His not very subtle implication: Downing Street would rather be popular than do the right thing.

Read more from Laura here.

Lord Hammond said the challenge facing the government was "how to move out of this crisis period".

He praised Mr Sunak for getting the economic response right so far and said he was "very confident" his instincts were "the right ones".

But he said his fear was "that as a populist government, giving money away is always easier than collecting it in", and warned that ministers had "made very extravagant commitments to the British electorate in good faith before the coronavirus crisis".

"Not all of those commitments can now sensibly be delivered on and that's going to be a big challenge for a government that regards its short-term popularity as very, very important," Lord Hammond added.

He said he was "not sure" the current "top leadership" had the "appetite for being unpopular, in order to do the right thing".

The prime minister has said the chancellor will set out the government's plans to "build back better" in next Wednesday's Budget.

Mr Sunak has promised to lay out the "support we'll provide through the remainder of the pandemic and our recovery", adding: "I know how incredibly tough the past year has been for everyone, and every job lost is a personal tragedy."

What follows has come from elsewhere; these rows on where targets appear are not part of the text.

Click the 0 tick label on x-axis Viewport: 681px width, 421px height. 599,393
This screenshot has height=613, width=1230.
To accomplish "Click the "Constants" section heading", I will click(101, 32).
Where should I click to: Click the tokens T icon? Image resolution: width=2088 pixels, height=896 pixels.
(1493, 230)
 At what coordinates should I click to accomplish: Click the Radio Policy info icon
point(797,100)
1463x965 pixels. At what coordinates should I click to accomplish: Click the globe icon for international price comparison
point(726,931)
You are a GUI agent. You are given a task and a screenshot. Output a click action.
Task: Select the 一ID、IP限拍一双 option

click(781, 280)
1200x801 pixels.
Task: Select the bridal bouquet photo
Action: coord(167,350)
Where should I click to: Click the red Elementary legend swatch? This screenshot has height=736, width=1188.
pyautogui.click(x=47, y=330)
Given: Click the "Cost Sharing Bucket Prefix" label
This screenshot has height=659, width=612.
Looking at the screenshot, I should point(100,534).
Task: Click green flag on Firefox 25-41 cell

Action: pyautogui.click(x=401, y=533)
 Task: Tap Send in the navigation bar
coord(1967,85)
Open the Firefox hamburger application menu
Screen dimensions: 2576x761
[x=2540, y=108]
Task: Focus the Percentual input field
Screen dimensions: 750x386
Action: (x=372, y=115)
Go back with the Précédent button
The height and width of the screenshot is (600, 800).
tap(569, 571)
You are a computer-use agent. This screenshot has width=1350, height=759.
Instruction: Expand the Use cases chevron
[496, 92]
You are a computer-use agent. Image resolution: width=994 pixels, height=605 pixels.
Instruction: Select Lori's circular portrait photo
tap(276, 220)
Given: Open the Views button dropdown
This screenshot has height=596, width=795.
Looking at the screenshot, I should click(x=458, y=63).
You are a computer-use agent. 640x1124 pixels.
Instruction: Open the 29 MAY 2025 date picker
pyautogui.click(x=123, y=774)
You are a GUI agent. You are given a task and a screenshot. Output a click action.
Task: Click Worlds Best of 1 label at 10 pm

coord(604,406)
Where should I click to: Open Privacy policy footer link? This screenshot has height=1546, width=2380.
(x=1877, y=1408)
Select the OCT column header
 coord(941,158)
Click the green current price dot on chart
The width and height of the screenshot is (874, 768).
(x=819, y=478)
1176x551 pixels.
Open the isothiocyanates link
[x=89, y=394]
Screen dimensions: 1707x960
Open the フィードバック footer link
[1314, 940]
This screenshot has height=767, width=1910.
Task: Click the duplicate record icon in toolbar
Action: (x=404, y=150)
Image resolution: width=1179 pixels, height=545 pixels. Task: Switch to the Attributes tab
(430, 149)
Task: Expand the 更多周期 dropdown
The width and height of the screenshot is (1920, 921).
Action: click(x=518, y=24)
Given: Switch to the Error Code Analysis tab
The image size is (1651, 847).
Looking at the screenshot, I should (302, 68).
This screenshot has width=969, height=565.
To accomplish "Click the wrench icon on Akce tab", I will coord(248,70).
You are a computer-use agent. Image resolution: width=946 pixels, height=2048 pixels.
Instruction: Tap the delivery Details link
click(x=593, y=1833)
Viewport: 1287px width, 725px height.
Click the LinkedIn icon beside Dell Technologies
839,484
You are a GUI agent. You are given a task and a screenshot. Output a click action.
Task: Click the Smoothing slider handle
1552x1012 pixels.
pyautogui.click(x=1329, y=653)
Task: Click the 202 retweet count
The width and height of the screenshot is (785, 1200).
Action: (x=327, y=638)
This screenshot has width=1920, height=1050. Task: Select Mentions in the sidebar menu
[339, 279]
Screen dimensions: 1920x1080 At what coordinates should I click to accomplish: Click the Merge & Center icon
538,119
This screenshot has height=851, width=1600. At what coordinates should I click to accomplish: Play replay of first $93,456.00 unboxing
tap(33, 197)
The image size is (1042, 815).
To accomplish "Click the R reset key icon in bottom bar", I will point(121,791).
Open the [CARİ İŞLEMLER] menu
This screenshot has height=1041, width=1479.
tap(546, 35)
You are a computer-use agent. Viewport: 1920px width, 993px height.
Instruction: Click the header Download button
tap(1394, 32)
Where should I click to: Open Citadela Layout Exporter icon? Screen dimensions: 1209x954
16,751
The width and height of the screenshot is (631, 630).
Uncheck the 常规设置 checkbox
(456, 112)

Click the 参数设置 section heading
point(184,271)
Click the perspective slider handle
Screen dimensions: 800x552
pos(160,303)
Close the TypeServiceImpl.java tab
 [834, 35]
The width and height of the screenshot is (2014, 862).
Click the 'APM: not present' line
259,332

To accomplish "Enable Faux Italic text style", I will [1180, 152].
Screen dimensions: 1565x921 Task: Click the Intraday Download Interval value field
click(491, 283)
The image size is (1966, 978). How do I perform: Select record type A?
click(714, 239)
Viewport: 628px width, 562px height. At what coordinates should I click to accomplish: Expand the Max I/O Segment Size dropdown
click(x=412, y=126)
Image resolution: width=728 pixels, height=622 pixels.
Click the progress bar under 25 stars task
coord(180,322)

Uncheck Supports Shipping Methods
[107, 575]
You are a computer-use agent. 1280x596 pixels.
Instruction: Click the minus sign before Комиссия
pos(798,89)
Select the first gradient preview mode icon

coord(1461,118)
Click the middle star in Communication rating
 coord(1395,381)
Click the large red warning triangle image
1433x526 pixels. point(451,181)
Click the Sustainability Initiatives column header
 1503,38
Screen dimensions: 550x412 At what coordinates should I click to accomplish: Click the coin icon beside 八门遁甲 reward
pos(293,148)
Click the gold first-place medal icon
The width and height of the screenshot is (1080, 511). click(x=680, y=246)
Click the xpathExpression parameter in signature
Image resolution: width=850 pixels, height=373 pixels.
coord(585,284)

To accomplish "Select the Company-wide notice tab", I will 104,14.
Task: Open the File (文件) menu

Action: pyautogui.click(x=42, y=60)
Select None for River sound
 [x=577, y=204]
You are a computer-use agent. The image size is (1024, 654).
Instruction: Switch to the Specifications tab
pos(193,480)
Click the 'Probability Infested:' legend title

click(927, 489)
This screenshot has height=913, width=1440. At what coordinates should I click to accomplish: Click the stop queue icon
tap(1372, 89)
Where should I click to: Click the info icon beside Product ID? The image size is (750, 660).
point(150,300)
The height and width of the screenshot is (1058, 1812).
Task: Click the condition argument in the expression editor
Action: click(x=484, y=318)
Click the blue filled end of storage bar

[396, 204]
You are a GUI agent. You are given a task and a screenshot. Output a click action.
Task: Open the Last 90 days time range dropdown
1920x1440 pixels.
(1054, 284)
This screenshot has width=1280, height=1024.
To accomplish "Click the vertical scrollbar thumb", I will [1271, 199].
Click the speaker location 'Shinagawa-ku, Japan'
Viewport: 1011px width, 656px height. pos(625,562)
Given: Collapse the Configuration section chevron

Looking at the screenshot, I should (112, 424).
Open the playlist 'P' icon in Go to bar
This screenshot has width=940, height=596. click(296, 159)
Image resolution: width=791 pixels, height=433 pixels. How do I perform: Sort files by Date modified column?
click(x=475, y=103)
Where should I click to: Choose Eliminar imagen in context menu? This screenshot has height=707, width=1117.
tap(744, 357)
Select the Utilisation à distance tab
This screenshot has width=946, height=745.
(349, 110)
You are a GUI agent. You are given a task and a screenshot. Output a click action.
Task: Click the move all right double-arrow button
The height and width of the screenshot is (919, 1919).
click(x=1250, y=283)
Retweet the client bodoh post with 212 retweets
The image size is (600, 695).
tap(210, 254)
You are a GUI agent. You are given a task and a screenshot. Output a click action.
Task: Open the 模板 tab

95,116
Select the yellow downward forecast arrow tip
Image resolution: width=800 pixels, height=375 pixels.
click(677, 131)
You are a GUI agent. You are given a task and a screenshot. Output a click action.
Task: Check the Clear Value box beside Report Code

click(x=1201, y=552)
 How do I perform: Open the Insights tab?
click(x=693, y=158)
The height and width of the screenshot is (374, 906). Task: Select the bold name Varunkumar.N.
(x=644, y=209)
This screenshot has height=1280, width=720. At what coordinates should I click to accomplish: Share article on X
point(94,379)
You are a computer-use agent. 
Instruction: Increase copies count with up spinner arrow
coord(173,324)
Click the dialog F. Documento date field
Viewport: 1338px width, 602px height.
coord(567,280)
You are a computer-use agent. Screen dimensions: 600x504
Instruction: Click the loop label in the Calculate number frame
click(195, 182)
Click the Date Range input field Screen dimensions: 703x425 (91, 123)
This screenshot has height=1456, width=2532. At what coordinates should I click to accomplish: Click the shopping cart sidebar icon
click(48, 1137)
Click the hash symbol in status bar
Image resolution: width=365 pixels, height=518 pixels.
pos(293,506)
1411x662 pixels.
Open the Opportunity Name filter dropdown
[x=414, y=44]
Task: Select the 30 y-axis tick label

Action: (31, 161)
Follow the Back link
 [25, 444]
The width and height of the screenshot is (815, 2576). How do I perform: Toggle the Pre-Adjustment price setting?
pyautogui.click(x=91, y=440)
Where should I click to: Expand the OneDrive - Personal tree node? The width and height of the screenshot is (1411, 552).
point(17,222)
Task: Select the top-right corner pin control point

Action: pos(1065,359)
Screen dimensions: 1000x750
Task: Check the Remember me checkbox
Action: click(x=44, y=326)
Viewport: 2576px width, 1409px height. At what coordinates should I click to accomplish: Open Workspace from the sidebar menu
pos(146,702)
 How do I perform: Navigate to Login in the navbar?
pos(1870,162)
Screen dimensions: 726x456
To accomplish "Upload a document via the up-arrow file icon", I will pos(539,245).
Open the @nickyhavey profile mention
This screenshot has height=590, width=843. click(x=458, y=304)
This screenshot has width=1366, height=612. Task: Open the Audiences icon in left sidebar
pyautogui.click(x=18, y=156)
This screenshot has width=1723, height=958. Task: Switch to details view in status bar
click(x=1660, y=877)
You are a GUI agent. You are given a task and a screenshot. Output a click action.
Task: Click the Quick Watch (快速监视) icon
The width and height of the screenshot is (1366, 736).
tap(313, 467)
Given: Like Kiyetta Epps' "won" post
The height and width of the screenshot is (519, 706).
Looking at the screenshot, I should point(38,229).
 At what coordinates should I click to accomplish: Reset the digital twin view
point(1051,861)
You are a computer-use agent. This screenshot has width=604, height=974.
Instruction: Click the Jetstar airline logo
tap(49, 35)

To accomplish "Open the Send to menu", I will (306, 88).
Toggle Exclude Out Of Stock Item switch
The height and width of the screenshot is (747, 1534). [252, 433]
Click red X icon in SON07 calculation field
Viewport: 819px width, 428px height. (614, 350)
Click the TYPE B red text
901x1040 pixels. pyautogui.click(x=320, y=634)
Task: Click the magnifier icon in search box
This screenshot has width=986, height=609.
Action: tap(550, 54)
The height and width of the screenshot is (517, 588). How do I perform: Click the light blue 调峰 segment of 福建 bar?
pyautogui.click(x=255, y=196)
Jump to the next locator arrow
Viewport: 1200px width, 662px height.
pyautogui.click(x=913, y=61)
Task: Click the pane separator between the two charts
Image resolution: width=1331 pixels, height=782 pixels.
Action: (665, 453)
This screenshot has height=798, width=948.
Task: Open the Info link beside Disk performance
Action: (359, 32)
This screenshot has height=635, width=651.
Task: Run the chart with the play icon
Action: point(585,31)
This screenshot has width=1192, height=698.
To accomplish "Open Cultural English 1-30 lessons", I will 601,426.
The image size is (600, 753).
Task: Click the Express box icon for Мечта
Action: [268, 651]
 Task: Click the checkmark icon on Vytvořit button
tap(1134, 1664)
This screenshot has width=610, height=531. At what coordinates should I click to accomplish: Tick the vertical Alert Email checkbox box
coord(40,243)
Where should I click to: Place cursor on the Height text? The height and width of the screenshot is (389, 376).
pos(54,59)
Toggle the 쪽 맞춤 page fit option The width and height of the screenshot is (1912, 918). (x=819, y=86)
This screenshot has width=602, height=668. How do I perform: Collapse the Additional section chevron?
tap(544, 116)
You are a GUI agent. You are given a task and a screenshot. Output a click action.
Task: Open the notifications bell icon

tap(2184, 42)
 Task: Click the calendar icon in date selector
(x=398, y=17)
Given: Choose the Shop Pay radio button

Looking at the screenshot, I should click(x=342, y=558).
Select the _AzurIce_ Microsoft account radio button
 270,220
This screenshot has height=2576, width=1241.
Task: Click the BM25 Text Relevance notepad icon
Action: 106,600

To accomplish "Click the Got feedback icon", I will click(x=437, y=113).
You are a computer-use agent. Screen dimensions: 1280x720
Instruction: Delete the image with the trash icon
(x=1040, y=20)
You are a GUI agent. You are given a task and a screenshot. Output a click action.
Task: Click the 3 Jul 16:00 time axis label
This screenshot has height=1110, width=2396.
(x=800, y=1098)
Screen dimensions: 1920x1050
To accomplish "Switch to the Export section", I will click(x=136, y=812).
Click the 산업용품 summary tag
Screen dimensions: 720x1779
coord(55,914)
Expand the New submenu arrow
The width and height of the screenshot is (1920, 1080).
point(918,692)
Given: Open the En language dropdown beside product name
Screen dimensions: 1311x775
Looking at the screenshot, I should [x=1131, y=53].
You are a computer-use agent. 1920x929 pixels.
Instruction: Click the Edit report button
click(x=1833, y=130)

A Treasury spokesman added: "The chancellor has always put protecting jobs and livelihoods at the heart of everything he has done and that will not change.

"This Budget will give people the reassurance they need in the immediate term, and he will be honest with the British people about how we are going to recover beyond this crisis."

Labour leader Sir Keir Starmer said it was "not the time" for tax increases for individuals or businesses, given the ongoing impact of the pandemic.

'We need some help now'

James Green, who runs the Whitstable Oyster Company in Kent, says the impact of the pandemic has been "tough".

"Obviously there's Covid-19 at the beginning of the year, which affected us, the restaurant side of the business and the oyster sales. We were open over the summer. We were busy, like most coastal places, and then we shut again in November."

But Mr Green adds: "For the oyster side of the business the impact of Brexit is probably had more of an effect than Covid-19, I would say."

As a result of Britain leaving the single market, he says he has tons of oysters sitting on his farm that he cannot sell either to France or domestically.

Mr Green says the chancellor should give the shellfish industry "some help to get us through now - otherwise there won't be one".